The Guardian article explains how the encoding takes place:
“Digital files store data as strings of 1s and 0s. The Cambridge team’s code turns every block of eight numbers in a digital code into five letters of DNA. For example, the eight digit binary code for the letter “T” becomes TAGAT.
To store words, the scientists simply run the strands of five DNA letters together. So the first word in “Thou art more lovely and more temperate” from Shakespeare’s sonnet 18, becomes TAGATGTGTACAGACTACGC.”
This sounds like Shakespeare meets L=A=N=G=U=A=G=E poetry. Definitely something of the mellifluous original is lost in translation.
Then the DNA is stored in a dry, cool, dark place.
A few years ago I taught a course called “Writing the Human Genome,” which considered the metaphors being used today to describe the human genome: genome as alphabet, as language, as history of the human species that records our migrations, as scripture, as soul. Thinking of the genome as a book, we begin to apply the language of that register: editing, rewriting, drafts, writers, readers, with some fascinating, and disturbing, implications. How easily a single dropped letter authors disease and results in an individual’s cruel fate, so that we are tempted to think of the editing of “corrupt” genes/texts.
But these scientists were more interested in exploring DNA as archival system. There’s too much information in the world, and physical forms deteriorate. Shakespeare knew this: “When fortie Winters shall beseige thy brow,/And digge deep trenches in thy beauties field…” Books, digital and analogue storage devices, the need for more and more space, automatic retrieval systems; books are now housed at my university in a sort of High-Security Penitentiary for Books—if one gets misshelved in those Area 51 metal boxes stacked to infinity, or is miscatalogued or its record erased, it will never be found again. So the idea of being able to store millions of books on slips of DNA— is tempting: go into a library and check out a blue vial of DNA you can slot into your reader. But of course with information storage technologies it always comes down in the end to readers.

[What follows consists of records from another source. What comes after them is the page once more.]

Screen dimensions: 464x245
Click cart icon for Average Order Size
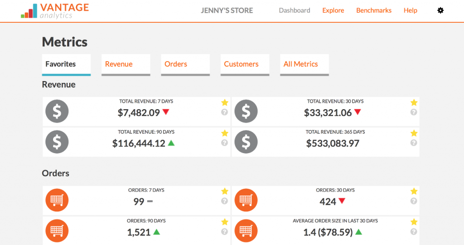pyautogui.click(x=246, y=231)
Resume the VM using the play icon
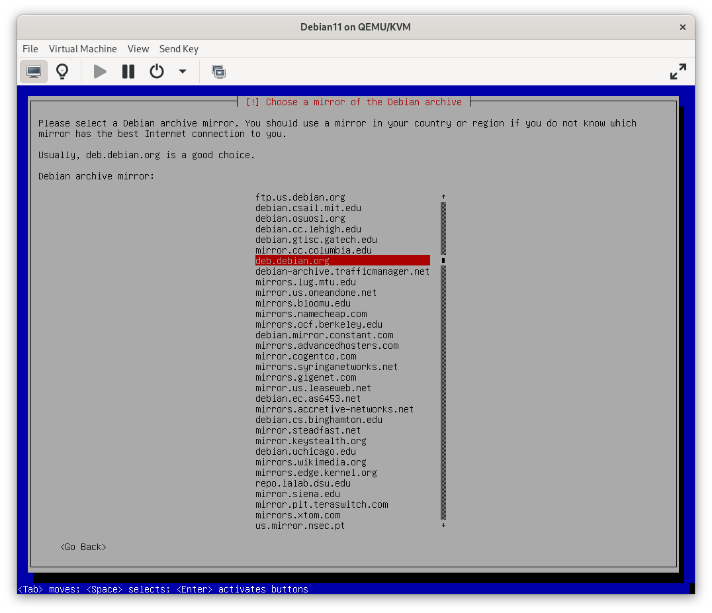 click(x=99, y=71)
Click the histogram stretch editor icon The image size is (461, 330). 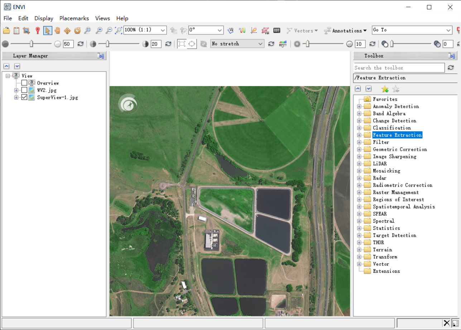tap(283, 44)
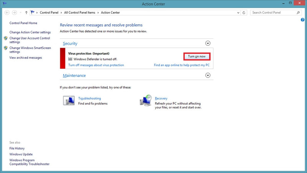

In order to read Shakespeare’s Sonnets encoded on DNA, Nick Goldman and Ewan Birney took the encoded DNA and “mixed it into a solution and ran it through a gene sequencing machine. From that, they were able to read the complete files again.” Sometimes there are errors when DNA is copied; Goldman and Birney’s experiment has built-in redundancy—multiple copies of words are recorded so that such spelling errors can be caught (a genetic version of Shakespeare’s editors agonizing over variant quarto/folio editions). But you need to have the technology to ‘read’ the DNA, just as you need special readers to read digital and analogue files. So this DNA archival system will work as long as we have faith that the necessary technology will be around to read DNA, (or CDs, LPs, cassettes, 8-tracks) if or when civilization breaks down and then resurrects itself again….but here I’m getting apocalyptic. James Lovelock in the Revenge of Gaia insists on the importance of a simple but long-lasting technology: the book, as long as it is printed on durable, acid-free paper, with colour-fast inks, and lots of copies are made. Maybe some poems can survive too—some of them, passed on in an oral tradition. But I think printed books have a longer survival rate. The best readers are human.